On the SeriesX The CPU and GPU can reference data from anywhere, its just the maximum speed at which the data can be referenced is different (560 vs 336). The CPU has an upper bound far lower than the slower memory pool anyways.
But the devs need to be aware of where the memory they're using is at if its frequently used by the GPU.
Entirely different story on PC with phycally separate memory pools. Thiugh some of that is slightly mitigated by the Resizable BAR implementations, but its still slower than if the memory was directly accessible by both CPU and GPU.
I think what's being referred to isn't even really related to bandwidth, of how the data for the GPU pool of the memory is actually getting into that pool. Since the CPU only has access to 6 GB from 6 of the 10 chips (and of that 2.5 GB is reserved for OS anyway), I've seen that as basically a 3.5 GB physical space of RAM to shuffle data for the GPU memory through, but realistically it would be even "smaller" because some of that 3.5 is going to also be used for CPU code and audio data. At least, if the way I'm seeing it there is close to accurate.
Devs are likely aware of where the data is in memory once it's populated, it's more the question of how quickly that data can actually get to where it needs between the two pools. Once the GPU data is in the GPU memory pool it's basically smooth sailing but the differing pools of size & bandwidth might be creating some growing pains for devs in actually getting GPU-bound data into the GPU part of the memory pool.
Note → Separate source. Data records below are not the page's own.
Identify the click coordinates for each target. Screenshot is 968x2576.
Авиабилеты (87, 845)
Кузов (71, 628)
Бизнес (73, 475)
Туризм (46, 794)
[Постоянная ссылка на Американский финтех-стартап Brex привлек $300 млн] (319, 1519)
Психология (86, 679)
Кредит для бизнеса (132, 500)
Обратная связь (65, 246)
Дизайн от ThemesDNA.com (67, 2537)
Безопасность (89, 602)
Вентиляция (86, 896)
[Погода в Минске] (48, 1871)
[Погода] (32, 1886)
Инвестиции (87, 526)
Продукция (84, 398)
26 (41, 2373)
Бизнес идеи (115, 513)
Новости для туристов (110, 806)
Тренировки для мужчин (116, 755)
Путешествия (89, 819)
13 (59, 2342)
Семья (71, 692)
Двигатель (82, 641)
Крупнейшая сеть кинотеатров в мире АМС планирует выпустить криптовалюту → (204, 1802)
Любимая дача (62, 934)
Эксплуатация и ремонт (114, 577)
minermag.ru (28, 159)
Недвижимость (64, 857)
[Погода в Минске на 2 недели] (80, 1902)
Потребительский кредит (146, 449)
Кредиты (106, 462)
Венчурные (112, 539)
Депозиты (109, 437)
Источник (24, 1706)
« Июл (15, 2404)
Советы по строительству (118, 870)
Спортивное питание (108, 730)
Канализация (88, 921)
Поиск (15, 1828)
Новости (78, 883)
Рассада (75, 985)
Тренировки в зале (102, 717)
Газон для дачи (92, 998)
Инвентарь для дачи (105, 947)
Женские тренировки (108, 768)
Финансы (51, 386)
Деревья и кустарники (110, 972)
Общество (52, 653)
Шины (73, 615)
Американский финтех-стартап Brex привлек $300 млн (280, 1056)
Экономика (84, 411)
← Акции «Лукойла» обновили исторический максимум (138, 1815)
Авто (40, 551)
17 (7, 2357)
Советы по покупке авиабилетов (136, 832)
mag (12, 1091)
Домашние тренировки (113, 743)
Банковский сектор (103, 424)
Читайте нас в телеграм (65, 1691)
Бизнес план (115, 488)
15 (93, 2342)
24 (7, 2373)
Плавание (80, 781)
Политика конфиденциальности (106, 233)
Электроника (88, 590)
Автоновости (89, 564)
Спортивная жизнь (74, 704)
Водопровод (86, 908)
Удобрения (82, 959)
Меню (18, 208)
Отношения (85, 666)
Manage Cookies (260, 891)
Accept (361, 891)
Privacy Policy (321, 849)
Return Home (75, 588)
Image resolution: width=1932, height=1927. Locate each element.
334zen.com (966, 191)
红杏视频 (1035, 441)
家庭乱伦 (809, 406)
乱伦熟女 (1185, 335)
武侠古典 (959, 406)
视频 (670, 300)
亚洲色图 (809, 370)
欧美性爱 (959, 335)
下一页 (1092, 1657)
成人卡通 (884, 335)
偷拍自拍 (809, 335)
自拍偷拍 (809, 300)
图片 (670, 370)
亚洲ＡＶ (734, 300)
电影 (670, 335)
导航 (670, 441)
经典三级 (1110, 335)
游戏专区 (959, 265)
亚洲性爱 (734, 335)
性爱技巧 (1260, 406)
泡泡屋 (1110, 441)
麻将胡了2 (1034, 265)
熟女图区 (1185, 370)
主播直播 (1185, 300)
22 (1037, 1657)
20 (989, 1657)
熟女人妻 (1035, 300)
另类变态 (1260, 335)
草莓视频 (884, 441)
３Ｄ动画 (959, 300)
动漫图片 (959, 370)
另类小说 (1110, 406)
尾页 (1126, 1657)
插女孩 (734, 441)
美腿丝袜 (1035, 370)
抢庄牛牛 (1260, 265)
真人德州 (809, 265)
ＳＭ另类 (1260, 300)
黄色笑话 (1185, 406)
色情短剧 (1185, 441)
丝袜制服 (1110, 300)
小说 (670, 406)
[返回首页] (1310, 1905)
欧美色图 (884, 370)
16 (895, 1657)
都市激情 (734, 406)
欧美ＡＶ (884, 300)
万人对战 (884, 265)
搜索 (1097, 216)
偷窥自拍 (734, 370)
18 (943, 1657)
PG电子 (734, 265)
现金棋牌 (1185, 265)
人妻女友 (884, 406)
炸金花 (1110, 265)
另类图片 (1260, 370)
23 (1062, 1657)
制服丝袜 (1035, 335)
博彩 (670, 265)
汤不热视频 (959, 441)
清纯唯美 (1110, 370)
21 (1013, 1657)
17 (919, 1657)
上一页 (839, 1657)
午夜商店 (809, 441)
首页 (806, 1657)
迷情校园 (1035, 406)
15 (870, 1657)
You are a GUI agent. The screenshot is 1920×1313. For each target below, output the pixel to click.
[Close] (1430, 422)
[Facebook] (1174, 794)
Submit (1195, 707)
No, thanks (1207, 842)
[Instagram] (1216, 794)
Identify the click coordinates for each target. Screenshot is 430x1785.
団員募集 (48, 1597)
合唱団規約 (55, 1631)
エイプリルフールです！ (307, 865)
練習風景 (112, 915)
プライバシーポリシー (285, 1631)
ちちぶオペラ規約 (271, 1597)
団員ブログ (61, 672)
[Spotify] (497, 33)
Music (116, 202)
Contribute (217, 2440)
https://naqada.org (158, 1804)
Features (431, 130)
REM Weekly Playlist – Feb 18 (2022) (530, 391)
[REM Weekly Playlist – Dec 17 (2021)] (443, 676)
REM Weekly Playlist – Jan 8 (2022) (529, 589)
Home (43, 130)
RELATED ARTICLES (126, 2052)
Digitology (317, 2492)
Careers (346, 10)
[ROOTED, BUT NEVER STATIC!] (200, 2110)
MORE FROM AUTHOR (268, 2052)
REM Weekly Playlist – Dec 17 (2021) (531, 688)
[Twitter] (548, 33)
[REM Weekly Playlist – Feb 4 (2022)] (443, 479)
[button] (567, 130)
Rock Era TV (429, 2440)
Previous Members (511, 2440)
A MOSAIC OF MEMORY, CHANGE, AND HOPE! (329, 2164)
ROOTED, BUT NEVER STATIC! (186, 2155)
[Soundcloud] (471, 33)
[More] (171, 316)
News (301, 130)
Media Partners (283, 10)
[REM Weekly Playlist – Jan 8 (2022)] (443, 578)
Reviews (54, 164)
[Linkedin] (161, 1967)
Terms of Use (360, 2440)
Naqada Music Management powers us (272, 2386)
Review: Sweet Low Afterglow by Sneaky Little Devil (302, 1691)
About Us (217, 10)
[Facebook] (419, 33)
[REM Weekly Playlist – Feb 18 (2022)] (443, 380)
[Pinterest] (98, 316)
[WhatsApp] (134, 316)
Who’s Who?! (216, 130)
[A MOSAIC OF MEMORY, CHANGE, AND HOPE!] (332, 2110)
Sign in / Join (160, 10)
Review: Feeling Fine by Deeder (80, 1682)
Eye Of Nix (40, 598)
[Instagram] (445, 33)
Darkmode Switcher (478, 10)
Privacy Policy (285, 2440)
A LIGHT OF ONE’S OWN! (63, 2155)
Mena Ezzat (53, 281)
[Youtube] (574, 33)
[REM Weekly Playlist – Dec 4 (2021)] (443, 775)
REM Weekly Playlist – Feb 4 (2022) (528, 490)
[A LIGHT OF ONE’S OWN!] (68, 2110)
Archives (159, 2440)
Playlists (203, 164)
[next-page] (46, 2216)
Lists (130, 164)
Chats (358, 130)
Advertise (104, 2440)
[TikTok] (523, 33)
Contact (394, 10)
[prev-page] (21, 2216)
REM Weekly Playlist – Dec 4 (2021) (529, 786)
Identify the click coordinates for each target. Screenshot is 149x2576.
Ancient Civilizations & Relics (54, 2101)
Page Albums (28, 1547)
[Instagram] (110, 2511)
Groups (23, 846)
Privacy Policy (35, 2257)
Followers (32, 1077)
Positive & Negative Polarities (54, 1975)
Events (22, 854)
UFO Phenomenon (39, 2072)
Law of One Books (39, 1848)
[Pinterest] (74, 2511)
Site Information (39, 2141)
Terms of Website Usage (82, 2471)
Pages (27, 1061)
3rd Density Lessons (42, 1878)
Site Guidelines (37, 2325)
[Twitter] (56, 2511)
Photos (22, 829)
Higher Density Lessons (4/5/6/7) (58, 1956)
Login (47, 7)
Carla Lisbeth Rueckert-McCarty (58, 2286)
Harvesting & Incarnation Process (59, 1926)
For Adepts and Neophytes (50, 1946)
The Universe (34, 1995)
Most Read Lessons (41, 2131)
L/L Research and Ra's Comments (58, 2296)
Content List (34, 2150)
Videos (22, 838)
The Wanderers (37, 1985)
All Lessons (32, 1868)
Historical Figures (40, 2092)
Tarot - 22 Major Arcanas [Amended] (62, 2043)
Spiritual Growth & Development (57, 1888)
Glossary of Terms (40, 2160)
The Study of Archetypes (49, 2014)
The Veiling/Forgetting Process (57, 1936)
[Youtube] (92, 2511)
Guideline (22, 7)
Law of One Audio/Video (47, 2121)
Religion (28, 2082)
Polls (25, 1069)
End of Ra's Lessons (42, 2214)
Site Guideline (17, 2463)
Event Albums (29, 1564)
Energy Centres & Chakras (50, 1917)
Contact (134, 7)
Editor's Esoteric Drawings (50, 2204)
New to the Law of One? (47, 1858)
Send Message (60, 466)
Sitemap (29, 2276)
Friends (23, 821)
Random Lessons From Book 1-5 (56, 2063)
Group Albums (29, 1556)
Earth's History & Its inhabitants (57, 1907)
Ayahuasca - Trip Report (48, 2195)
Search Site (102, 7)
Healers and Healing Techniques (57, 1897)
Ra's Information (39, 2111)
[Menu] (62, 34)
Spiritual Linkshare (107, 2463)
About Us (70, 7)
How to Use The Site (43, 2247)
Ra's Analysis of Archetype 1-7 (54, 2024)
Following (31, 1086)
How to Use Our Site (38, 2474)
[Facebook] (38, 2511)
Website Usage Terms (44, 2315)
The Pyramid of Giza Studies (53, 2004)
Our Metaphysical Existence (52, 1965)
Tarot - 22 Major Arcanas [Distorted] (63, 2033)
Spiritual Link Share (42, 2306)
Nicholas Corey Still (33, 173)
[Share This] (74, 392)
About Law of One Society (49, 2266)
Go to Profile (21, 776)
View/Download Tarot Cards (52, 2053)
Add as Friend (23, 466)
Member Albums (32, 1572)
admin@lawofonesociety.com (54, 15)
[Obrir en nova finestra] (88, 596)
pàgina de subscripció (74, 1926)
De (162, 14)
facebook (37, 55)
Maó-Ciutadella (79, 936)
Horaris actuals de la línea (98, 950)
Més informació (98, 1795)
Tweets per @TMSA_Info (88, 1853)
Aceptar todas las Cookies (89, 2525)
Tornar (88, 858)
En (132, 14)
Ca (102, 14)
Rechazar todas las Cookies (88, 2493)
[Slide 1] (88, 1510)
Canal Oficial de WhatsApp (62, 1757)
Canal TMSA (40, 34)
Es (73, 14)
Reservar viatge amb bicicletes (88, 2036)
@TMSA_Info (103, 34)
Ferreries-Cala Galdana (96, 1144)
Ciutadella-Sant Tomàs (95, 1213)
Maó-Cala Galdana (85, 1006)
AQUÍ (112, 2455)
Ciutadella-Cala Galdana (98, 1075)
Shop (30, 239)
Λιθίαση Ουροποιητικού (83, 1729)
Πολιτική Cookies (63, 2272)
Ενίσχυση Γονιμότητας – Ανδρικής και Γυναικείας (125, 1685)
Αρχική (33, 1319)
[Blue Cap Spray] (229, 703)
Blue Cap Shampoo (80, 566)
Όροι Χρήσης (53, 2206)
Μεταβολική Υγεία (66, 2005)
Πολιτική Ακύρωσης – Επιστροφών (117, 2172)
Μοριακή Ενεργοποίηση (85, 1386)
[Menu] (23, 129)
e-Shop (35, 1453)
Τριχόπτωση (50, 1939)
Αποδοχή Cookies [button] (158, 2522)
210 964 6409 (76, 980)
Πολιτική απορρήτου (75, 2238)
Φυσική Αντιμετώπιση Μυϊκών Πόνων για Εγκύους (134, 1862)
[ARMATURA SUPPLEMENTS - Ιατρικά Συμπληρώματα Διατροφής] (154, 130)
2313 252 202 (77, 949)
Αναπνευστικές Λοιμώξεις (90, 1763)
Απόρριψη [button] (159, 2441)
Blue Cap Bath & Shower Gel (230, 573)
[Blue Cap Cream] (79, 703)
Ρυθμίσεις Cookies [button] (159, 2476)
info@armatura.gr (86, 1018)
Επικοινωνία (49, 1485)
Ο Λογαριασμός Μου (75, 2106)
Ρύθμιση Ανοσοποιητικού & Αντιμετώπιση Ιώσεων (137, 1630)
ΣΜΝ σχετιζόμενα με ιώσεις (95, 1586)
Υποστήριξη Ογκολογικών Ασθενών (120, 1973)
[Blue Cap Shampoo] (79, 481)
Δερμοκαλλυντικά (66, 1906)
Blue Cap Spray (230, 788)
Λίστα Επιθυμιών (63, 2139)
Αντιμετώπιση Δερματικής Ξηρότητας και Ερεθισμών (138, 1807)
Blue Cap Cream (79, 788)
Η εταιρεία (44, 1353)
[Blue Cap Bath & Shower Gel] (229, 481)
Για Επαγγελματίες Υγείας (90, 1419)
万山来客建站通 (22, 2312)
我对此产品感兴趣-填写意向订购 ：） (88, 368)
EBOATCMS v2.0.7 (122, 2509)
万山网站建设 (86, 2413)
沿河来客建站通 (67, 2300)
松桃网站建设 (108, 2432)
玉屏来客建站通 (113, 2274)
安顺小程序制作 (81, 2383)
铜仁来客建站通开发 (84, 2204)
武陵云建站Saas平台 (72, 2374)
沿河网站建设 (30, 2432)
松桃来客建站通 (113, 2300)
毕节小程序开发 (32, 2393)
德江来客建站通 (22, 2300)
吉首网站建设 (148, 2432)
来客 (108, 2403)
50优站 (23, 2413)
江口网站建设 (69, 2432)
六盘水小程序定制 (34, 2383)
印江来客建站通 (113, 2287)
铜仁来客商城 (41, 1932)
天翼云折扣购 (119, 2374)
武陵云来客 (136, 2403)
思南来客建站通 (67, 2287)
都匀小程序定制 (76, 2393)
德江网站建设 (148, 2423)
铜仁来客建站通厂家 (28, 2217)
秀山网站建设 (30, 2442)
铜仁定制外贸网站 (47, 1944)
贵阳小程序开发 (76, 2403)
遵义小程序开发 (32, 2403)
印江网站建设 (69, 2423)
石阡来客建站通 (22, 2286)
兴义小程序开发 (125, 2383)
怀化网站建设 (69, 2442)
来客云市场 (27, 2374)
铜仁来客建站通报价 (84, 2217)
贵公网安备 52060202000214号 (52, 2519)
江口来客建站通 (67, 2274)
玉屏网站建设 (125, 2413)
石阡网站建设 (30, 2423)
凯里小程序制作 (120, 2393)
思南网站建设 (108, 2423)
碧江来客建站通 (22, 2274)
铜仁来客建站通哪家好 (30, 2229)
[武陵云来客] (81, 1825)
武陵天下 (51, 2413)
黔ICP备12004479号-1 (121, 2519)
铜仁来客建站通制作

All that aside though compared to PC an APU design like Series X still has a clear advantage over what PC does with stuff like BAR or shuffling data over a PCIe bus, since it's still essentially a hUMA design in other aspects. This partitioning of memory pools into fast & slow blocks which also affects the physical capacity of both, feels like it kind of virtualizes some nUMA quirks into the package though, at least IMO.
edit: ignore this reply lol btw. it's completely based on wrong information.
Right, memory that is allocated to the GPU may actually need to be allocated to the CPU, but because of the split pool, developers can't use it and need work arounds to reallocate memory to it. The way memory is mapped, developers can't just freely use what's available without planning or designing around it. Instead of filling a single bucket, now they got two separate buckets to play with. Most of the earlier discussion around the disadvantages around split pool tended to formulate around the 'average' bandwidth between two pools, but size considerations were never really discussed (and honestly, without access to documentation I wouldn't have suspected this either)
If the GPU could directly access storage (in practice), would that resolve a lot of this? That's what DirectStorage is supposed to help with: directly accessing data in the storage to populate VRAM, bypassing system RAM and copy process. So we know the Series X is capable of this. However, it's also a part of Velocity Architecture and DirectStorage won't start deploying until later this year. If the VA timescale is to what you're speculating then this feature probably won't even be leveraged for a while even if the hardware is capable of it.
Which might be a bit of an issue going forward until it can actually be leveraged, but I guess we'll have to wait and see.
The issue is likely going to be cropping up the most during the transition period of games. These are games that still traditionally use the CPU for a lot of GPU functions, like culling, animation etc. So if the CPU needs to access these memory locations, this information needs to sit in the slow pool for it to do it's updates etc. I think the traditional thought process here is that GPU needs a huge amount of memory, which it may in the future, but as of this moment with cross gen, you may not see so much budget being placed towards super high quality assets, so the amount of VRAM required by the GPU may be lower, like 7-8 GB. And the CPU may use the rest. But with Series X|S you are locked with how much you have in both areas, so you careful planning on how to do it which is difficult when you need to make considerations for last generation.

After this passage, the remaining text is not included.